Book High Fluence Irradiation Growth of Zirconium Alloys at 644 to 725 K

Download or read book High Fluence Irradiation Growth of Zirconium Alloys at 644 to 725 K written by RB. Adamson and published by . This book was released on 1984 with total page 23 pages. Available in PDF, EPUB and Kindle. Book excerpt: Irradiation growth behavior of zirconium, Zircaloy-2 and Zircaloy-4,Zr-2.5Nb, and Zr-3.5Sn-0.8Mo-0.8Nb (EXCEL) was studied on specimens irradiated in the Experimental Breeder Reactor II (EBR-II) to fluences of 1.2 to 16.9 x 1025 neutrons (n).m-2 (E > 1 MeV) in the temperature range 644 to 725 K. In Zircaloy, growth and growth rate were observed to increase continuously with fluence up to 16.9 x 1025 n.m-2 with no indication of saturation in either recrystallized or cold-worked materials. Positive growth strains of 1.5% and negative strains of approximately 2% to 2.5% were observed in both recrystallized and cold-worked Zircaloy.
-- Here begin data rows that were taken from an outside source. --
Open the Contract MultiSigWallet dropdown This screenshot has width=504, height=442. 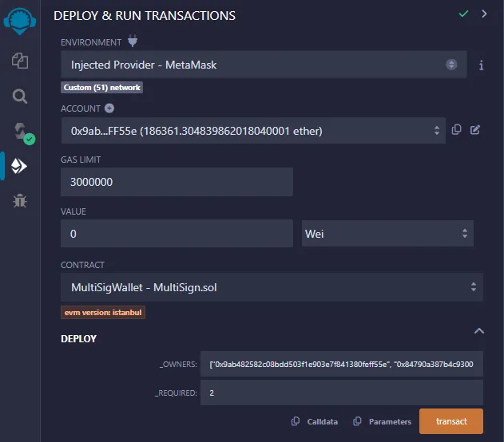[x=272, y=286]
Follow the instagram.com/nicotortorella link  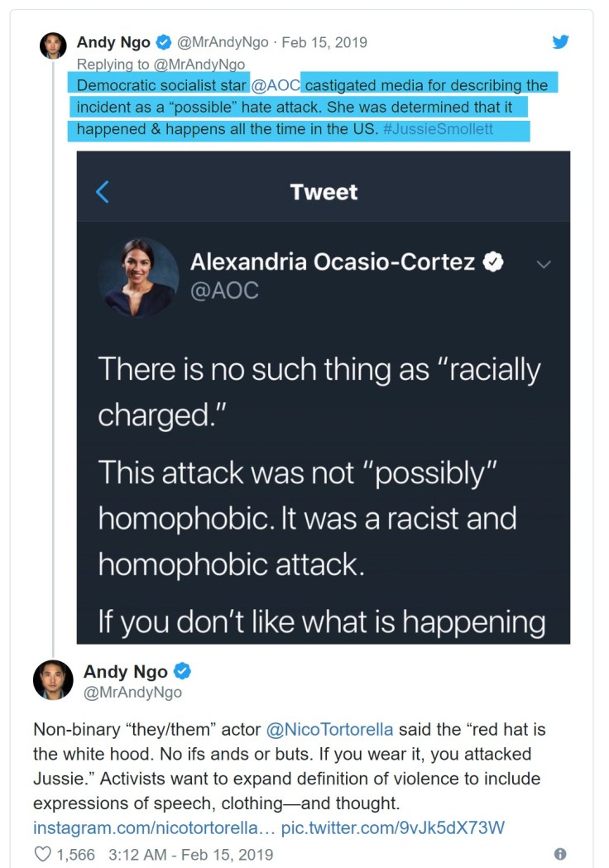tap(153, 827)
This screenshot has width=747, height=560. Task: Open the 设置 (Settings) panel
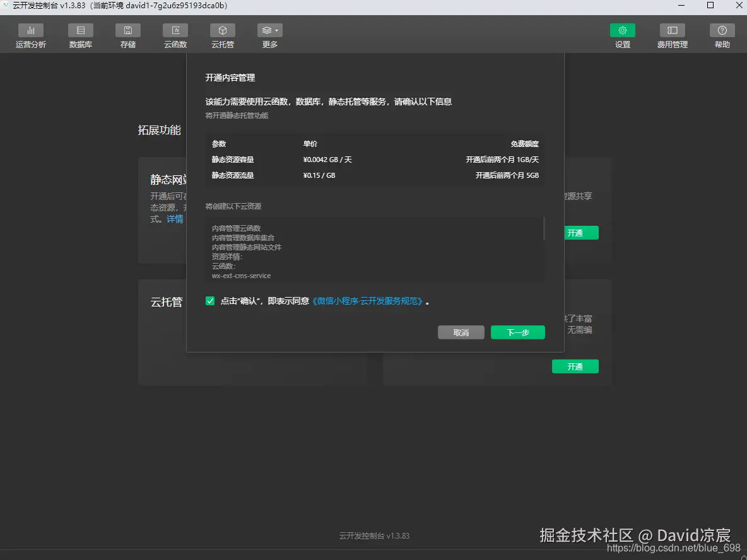click(x=622, y=35)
The formation of both a-type loops and c component dislocations is recrystallized Zircaloy under irradiation appears to be the basis in this material for growth strains similar in magnitude to those in cold-worked Zircaloy. Alloy additions to zirconium can increase growth by as much as an order of magnitude for a given texture at the higher irradiation temperatures and fluences. A sharp change to increasing growth rate with temperature occurs in Zircaloy at ~670 K, with a similar trend indicated for the other alloys. Although growth in all these alloys is a strong function of crystallographic texture, an exact (1-3f) type of dependence is not always apparent. In Zr-2.5Nb the dependence of growth on texture appears to be masked by the precipitation of betaniobium, with a transition to a well-defined texture dependence being a function of fluence and temperature. Significant differences in growth behavior were observed in nominally similar Zircaloys, apparently due to minor microstructural or chemical differences.